* _The problem_
Repeat every line of the following material exactly.

* _Excerpted records_

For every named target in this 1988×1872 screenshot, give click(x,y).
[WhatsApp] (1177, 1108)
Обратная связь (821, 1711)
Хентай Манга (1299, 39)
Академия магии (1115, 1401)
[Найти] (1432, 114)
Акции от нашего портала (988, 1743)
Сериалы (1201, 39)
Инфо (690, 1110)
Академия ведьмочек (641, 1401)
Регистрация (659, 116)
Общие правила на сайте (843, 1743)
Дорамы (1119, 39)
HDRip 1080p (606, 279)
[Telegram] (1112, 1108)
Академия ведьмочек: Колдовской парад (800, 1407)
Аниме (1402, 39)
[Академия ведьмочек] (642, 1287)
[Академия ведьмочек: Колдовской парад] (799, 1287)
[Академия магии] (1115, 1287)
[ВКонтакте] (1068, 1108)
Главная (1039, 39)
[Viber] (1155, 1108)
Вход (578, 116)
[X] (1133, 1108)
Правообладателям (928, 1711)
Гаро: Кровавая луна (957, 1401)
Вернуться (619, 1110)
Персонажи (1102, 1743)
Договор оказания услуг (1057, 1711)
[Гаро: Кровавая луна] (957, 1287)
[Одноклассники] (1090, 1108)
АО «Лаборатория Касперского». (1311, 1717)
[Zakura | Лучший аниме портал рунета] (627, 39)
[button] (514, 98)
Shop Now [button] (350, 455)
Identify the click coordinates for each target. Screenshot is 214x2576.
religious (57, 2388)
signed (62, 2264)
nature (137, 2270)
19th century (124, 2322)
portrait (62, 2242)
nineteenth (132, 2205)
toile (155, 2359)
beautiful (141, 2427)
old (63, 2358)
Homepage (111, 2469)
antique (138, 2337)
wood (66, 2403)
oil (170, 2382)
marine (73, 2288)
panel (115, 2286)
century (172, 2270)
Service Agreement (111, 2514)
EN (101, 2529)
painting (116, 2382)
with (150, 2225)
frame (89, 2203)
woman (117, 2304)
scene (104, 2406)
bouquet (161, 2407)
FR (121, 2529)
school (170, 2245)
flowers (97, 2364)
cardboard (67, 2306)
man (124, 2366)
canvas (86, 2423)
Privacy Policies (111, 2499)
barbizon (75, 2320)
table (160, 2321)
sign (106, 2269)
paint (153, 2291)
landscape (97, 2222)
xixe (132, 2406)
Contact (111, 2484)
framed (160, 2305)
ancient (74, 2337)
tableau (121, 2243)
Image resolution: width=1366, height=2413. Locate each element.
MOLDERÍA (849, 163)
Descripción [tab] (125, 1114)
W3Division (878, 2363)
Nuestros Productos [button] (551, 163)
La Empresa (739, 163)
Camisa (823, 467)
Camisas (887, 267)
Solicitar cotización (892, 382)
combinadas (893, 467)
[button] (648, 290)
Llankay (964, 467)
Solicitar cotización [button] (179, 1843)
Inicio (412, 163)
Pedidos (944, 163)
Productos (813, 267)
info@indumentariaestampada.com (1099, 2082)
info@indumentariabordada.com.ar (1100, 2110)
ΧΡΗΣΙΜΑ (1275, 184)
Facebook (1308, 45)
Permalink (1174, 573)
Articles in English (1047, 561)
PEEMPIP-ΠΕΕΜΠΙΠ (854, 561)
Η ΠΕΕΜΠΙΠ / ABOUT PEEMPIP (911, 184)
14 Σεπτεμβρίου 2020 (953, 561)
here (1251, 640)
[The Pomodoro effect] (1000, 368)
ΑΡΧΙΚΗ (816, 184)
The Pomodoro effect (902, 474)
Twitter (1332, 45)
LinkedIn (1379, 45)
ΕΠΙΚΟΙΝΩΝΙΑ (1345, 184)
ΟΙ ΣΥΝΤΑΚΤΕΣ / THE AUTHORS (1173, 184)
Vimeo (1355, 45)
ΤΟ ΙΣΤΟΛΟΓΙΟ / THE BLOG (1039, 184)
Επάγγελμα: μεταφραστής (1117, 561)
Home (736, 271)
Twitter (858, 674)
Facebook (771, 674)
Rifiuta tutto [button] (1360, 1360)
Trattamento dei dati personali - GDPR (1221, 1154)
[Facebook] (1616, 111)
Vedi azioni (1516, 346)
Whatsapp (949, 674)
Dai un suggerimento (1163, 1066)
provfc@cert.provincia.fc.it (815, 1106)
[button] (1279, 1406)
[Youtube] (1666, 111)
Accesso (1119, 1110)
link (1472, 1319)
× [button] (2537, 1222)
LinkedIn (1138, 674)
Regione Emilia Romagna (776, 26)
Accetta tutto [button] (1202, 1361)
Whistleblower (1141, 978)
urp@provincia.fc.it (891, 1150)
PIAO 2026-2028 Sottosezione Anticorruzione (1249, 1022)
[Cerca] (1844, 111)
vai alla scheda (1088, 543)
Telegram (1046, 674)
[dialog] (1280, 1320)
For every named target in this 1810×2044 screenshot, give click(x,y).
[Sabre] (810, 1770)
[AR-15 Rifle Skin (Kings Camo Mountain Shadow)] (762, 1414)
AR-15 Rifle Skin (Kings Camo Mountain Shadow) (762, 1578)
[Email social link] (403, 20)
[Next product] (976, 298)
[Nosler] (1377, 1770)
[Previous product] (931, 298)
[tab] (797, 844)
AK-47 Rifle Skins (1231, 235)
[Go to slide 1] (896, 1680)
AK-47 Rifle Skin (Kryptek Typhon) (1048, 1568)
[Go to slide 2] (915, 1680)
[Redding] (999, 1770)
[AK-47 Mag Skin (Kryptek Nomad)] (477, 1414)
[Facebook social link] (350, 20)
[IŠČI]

* _Exercise response_
For every named target in this 1988×1872 screenshot, give click(x,y).
[WhatsApp] (1177, 1108)
Обратная связь (821, 1711)
Хентай Манга (1299, 39)
Академия магии (1115, 1401)
[Найти] (1432, 114)
Акции от нашего портала (988, 1743)
Сериалы (1201, 39)
Инфо (690, 1110)
Академия ведьмочек (641, 1401)
Регистрация (659, 116)
Общие правила на сайте (843, 1743)
Дорамы (1119, 39)
HDRip 1080p (606, 279)
[Telegram] (1112, 1108)
Академия ведьмочек: Колдовской парад (800, 1407)
Аниме (1402, 39)
[Академия ведьмочек] (642, 1287)
[Академия ведьмочек: Колдовской парад] (799, 1287)
[Академия магии] (1115, 1287)
[ВКонтакте] (1068, 1108)
Главная (1039, 39)
[Viber] (1155, 1108)
Вход (578, 116)
[X] (1133, 1108)
Правообладателям (928, 1711)
Гаро: Кровавая луна (957, 1401)
Вернуться (619, 1110)
Персонажи (1102, 1743)
Договор оказания услуг (1057, 1711)
[Гаро: Кровавая луна] (957, 1287)
[Одноклассники] (1090, 1108)
АО «Лаборатория Касперского». (1311, 1717)
[Zakura | Лучший аниме портал рунета] (627, 39)
[button] (514, 98)
Shop Now [button] (350, 455)
Identify the click coordinates for each target. Screenshot is 214x2576.
religious (57, 2388)
signed (62, 2264)
nature (137, 2270)
19th century (124, 2322)
portrait (62, 2242)
nineteenth (132, 2205)
toile (155, 2359)
beautiful (141, 2427)
old (63, 2358)
Homepage (111, 2469)
antique (138, 2337)
wood (66, 2403)
oil (170, 2382)
marine (73, 2288)
panel (115, 2286)
century (172, 2270)
Service Agreement (111, 2514)
EN (101, 2529)
painting (116, 2382)
with (150, 2225)
frame (89, 2203)
woman (117, 2304)
scene (104, 2406)
bouquet (161, 2407)
FR (121, 2529)
school (170, 2245)
flowers (97, 2364)
cardboard (67, 2306)
man (124, 2366)
canvas (86, 2423)
Privacy Policies (111, 2499)
barbizon (75, 2320)
table (160, 2321)
sign (106, 2269)
paint (153, 2291)
landscape (97, 2222)
xixe (132, 2406)
Contact (111, 2484)
framed (160, 2305)
ancient (74, 2337)
tableau (121, 2243)
Image resolution: width=1366, height=2413. Locate each element.
MOLDERÍA (849, 163)
Descripción [tab] (125, 1114)
W3Division (878, 2363)
Nuestros Productos [button] (551, 163)
La Empresa (739, 163)
Camisa (823, 467)
Camisas (887, 267)
Solicitar cotización (892, 382)
combinadas (893, 467)
[button] (648, 290)
Llankay (964, 467)
Solicitar cotización [button] (179, 1843)
Inicio (412, 163)
Pedidos (944, 163)
Productos (813, 267)
info@indumentariaestampada.com (1099, 2082)
info@indumentariabordada.com.ar (1100, 2110)
ΧΡΗΣΙΜΑ (1275, 184)
Facebook (1308, 45)
Permalink (1174, 573)
Articles in English (1047, 561)
PEEMPIP-ΠΕΕΜΠΙΠ (854, 561)
Η ΠΕΕΜΠΙΠ / ABOUT PEEMPIP (911, 184)
14 Σεπτεμβρίου 2020 (953, 561)
here (1251, 640)
[The Pomodoro effect] (1000, 368)
ΑΡΧΙΚΗ (816, 184)
The Pomodoro effect (902, 474)
Twitter (1332, 45)
LinkedIn (1379, 45)
ΕΠΙΚΟΙΝΩΝΙΑ (1345, 184)
ΟΙ ΣΥΝΤΑΚΤΕΣ / THE AUTHORS (1173, 184)
Vimeo (1355, 45)
ΤΟ ΙΣΤΟΛΟΓΙΟ / THE BLOG (1039, 184)
Επάγγελμα: μεταφραστής (1117, 561)
Home (736, 271)
Twitter (858, 674)
Facebook (771, 674)
Rifiuta tutto [button] (1360, 1360)
Trattamento dei dati personali - GDPR (1221, 1154)
[Facebook] (1616, 111)
Vedi azioni (1516, 346)
Whatsapp (949, 674)
Dai un suggerimento (1163, 1066)
provfc@cert.provincia.fc.it (815, 1106)
[button] (1279, 1406)
[Youtube] (1666, 111)
Accesso (1119, 1110)
link (1472, 1319)
× [button] (2537, 1222)
LinkedIn (1138, 674)
Regione Emilia Romagna (776, 26)
Accetta tutto [button] (1202, 1361)
Whistleblower (1141, 978)
urp@provincia.fc.it (891, 1150)
PIAO 2026-2028 Sottosezione Anticorruzione (1249, 1022)
[Cerca] (1844, 111)
vai alla scheda (1088, 543)
Telegram (1046, 674)
[dialog] (1280, 1320)
For every named target in this 1810×2044 screenshot, give click(x,y).
[Sabre] (810, 1770)
[AR-15 Rifle Skin (Kings Camo Mountain Shadow)] (762, 1414)
AR-15 Rifle Skin (Kings Camo Mountain Shadow) (762, 1578)
[Email social link] (403, 20)
[Next product] (976, 298)
[Nosler] (1377, 1770)
[Previous product] (931, 298)
[tab] (797, 844)
AK-47 Rifle Skins (1231, 235)
[Go to slide 1] (896, 1680)
AK-47 Rifle Skin (Kryptek Typhon) (1048, 1568)
[Go to slide 2] (915, 1680)
[Redding] (999, 1770)
[AK-47 Mag Skin (Kryptek Nomad)] (477, 1414)
[Facebook social link] (350, 20)
[IŠČI]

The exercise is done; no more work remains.